Koay, Pei P. | USA

Koay, Pei P. | USA

Pei P. Koay was the Lingnan Foundation Teaching Scholar in 2004-5 in Hong Kong. She completed her doctorate in Science and Technology Studies, tracking in the area of Politics and Policy of Science and Technology, at Virginia Polytechnic University in 2003 and received her M.A. in the History and Philosophy of Science and Technology from the University of Toronto where she focused on the history of modern medicine.

Her research interests are in the areas of representational acts of the biosciences, identity politics and the politics of the body and information, global(izing) science, and with the uses of case studies and qualitative comparative methods for theorizing in science studies. She has focused primarily on cultural, political, and social aspects of new medical and communicational technologies. Her recent research has turned to issues of race, nationalism, and aspects of human genomics. Other research projects concern university and public education of science, technology, and globalization.

She has taught and designed courses at universities in New York, Virginia, and Hong Kong in the areas of science and technology studies, political science, and sociology exploring ways to integrate the tools of interdisciplinary studies into her teaching. She has also worked on public forums for explor.ing science/society interactions as well as in science journalism and publishing.  

 

Project at IAS-STS: (Re)presenting racial politics through new biomedical technosciences

Paraphrasing the sociologist of race, Howard Winant, there is a supposed replacement of the category ‘race’ by claimed objective categories of ethnicity, nationality, or class. However, as he argues, there remains a ‘continuing significance and changing meaning of race’ today that must be understood.

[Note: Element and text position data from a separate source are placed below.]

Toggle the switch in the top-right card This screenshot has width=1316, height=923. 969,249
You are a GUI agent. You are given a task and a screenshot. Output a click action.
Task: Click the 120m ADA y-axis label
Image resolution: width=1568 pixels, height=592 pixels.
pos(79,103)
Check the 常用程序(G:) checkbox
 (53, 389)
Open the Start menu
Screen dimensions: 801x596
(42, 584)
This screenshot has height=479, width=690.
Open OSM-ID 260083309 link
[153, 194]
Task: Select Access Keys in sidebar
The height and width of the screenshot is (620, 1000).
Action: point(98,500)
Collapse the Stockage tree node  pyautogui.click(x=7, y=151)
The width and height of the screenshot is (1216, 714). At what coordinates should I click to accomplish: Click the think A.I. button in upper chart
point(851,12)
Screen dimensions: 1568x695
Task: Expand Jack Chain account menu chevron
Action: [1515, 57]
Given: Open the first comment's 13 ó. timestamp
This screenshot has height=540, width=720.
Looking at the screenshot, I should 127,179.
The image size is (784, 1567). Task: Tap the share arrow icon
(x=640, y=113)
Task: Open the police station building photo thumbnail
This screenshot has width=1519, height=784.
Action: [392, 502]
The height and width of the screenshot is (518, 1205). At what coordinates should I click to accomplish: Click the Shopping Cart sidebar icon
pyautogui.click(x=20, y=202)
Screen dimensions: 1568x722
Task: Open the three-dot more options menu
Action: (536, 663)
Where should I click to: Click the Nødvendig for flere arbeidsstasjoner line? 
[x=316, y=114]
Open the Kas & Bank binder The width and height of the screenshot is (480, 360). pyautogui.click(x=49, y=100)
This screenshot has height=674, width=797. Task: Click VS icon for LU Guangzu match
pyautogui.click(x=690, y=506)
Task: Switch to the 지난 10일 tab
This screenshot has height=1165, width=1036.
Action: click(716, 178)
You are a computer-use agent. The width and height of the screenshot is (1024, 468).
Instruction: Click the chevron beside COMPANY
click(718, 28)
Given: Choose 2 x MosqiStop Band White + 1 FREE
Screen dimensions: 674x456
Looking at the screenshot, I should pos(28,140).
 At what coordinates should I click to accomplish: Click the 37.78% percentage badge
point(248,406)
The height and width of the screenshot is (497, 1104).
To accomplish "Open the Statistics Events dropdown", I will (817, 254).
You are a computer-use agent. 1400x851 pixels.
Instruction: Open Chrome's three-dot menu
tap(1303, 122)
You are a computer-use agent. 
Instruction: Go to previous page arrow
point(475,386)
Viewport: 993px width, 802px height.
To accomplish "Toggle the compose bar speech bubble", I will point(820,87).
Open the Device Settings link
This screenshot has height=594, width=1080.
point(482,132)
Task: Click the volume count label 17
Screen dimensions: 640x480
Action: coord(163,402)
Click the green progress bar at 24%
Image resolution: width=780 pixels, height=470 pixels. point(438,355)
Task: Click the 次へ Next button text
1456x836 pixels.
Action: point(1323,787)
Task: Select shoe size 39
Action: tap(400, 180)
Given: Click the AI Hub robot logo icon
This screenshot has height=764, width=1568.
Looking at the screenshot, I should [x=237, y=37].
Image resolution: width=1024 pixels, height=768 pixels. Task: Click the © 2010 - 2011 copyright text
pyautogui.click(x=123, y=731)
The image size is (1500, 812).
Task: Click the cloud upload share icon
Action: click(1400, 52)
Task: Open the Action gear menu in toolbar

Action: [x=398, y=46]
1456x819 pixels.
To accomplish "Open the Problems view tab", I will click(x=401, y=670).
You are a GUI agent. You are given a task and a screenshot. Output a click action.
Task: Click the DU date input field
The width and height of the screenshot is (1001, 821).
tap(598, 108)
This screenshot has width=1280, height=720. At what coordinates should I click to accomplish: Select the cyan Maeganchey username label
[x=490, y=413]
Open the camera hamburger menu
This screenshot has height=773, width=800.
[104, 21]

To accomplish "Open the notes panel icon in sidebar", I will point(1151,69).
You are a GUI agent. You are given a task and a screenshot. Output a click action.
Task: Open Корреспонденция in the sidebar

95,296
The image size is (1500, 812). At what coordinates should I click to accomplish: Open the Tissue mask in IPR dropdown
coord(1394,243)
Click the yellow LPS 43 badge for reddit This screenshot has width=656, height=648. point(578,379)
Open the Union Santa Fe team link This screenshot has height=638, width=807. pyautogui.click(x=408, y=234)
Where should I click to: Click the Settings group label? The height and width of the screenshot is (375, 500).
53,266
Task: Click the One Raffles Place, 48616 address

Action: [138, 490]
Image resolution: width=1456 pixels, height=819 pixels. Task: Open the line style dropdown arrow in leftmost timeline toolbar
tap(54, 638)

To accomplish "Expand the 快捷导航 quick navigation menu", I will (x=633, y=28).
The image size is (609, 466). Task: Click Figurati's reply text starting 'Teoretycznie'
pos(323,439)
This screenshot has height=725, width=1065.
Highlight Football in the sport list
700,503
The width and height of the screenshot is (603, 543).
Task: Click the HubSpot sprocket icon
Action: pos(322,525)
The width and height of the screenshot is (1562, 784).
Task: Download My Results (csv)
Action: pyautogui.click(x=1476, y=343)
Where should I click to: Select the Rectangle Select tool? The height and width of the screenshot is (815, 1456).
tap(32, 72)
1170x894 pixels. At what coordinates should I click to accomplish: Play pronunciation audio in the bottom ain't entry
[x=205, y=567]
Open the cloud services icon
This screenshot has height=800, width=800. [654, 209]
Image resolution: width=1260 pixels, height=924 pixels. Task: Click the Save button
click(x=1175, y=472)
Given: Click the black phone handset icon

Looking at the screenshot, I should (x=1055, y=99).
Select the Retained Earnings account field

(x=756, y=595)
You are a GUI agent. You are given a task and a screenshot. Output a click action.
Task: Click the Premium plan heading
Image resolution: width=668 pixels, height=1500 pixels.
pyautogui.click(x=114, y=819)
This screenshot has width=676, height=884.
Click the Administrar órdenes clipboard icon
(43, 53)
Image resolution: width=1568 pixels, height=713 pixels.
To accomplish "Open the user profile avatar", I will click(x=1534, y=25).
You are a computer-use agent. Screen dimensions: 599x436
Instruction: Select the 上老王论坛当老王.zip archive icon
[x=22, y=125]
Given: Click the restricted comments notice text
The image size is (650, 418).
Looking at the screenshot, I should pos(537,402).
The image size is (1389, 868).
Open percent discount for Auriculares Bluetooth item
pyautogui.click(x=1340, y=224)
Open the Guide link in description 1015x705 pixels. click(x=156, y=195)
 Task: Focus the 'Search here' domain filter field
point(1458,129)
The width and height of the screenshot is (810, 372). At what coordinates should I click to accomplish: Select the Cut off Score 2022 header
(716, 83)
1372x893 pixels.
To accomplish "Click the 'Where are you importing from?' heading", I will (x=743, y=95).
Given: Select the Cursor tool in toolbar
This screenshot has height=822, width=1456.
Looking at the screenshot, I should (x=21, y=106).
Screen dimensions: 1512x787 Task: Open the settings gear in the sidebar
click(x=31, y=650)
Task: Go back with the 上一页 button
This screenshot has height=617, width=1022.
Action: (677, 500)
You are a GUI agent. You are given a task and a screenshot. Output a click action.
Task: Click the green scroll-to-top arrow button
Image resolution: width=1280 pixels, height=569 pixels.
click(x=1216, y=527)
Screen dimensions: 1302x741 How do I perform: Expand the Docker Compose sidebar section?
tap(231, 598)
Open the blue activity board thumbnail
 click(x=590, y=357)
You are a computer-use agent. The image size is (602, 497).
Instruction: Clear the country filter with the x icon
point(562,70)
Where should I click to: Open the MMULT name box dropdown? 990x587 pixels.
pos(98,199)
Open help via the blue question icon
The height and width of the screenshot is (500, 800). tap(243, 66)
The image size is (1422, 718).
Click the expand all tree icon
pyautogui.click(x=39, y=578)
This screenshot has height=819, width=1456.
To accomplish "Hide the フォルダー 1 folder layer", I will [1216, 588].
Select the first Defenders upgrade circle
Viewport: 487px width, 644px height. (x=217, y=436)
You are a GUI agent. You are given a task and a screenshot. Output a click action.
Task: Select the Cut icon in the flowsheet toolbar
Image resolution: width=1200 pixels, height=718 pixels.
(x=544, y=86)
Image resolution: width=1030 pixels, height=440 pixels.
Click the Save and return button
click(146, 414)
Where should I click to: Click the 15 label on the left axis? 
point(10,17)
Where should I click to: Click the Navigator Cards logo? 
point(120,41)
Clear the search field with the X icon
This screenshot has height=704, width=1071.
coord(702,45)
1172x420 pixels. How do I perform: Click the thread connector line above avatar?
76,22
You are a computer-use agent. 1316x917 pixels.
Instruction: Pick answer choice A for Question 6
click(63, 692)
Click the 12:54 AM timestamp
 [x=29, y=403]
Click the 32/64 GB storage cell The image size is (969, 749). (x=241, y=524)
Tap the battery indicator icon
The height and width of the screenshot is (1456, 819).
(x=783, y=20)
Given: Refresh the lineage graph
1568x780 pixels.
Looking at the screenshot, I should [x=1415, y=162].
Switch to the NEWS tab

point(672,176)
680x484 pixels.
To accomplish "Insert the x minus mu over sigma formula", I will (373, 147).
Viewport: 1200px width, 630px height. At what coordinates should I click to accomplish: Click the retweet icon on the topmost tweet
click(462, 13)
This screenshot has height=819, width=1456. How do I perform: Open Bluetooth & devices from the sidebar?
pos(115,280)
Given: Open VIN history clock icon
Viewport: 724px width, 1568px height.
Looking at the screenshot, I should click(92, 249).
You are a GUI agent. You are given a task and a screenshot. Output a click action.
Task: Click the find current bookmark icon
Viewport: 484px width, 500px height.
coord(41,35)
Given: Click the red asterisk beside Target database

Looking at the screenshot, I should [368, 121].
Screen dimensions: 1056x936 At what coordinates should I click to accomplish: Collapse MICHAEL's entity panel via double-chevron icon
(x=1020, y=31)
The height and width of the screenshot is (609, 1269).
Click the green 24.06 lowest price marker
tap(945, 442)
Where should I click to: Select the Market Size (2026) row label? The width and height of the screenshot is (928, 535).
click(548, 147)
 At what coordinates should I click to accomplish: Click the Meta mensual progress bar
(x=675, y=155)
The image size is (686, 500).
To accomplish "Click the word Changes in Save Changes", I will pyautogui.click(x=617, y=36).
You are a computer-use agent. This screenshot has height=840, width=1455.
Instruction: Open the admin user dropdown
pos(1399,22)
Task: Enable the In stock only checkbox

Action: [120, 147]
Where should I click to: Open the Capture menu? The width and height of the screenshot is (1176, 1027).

It may be surprising that despite the many popular science stories about the social construction of race today, the continued significance of ‘race,’ and even re-construction of biological race, is true no less in the new life sciences.

My current research confronts race, ethnicity, and nationality in the genetic discourses today in order to explore the significances and consider its re-constructions, and meaning(s). By taking several case studies of human genomic population database projects – both public and private – in our world today, I will examine the public and expert discourses around them and locate these within the current academic literature in the social sciences as well as larger political discourses. I will especially highlight states’ efforts to promote genomics within their respective nations to larger audiences.